Bradley Merrill Thompson, Member of the Firm in the Health Care & Life Sciences practice, in the firm’s Washington, DC, office, was quoted in Inside Health Policy Daily News, in “Senate Democrats Raise Major Concerns October 11, with FDA Software Pre-Cert Plan,” by David Roza. (Read the full version – subscription required.)
Following is an excerpt:
Three Democratic senators wrote to top FDA officials Wednesday (Oct. 10) that they have “serious concerns” about the agency’s emerging precertification program, where precertified software developers would not be subject to premarket review. In the letter, Sens. Elizabeth Warren (MA), Patty Murray (WA), and Tina Smith (MN) ask what statutory authority FDA has to establish the program; what criteria FDA will use to evaluate firms; and how FDA will continue to hold firms to standards of safety and efficacy once they are pre-certified. …
The questions raised in the letter closely resemble those raised by Brad Thompson, a member of the firm at Epstein Becker Green, who wrote to FDA in July, as general counsel for the Clinical Decision Support Coalition, saying that his group, while strongly supporting FDA’s pre-cert idea, worries that the initiative is outside the agency’s statutory authority.

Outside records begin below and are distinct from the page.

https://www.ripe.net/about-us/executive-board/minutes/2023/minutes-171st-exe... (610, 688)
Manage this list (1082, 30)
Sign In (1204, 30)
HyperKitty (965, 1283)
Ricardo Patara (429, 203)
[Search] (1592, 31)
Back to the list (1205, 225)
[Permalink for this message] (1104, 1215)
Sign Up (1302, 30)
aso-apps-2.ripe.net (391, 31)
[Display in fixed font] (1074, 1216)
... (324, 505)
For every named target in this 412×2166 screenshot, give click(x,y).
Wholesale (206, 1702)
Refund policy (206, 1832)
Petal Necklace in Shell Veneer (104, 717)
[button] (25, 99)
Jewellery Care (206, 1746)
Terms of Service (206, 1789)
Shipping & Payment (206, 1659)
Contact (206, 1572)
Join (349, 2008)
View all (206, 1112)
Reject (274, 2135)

“[I]t appears that the senators share our concern that FDA will need statutory authority for what the agency envisions doing,” Thompson wrote Inside Health Policy. “I think everyone — all stakeholders — are going to need some time, probably 90 days given the complexity of this program, to digest it and offer feedback to FDA before the agency launches into a pilot program. My fear is that if the agency invests time and money in testing the program before getting adequate feedback from the public on the design, the agency will be wed to its draft. I think there will be a lot of people who will suggest changes once the details become known. The details here are hugely important.”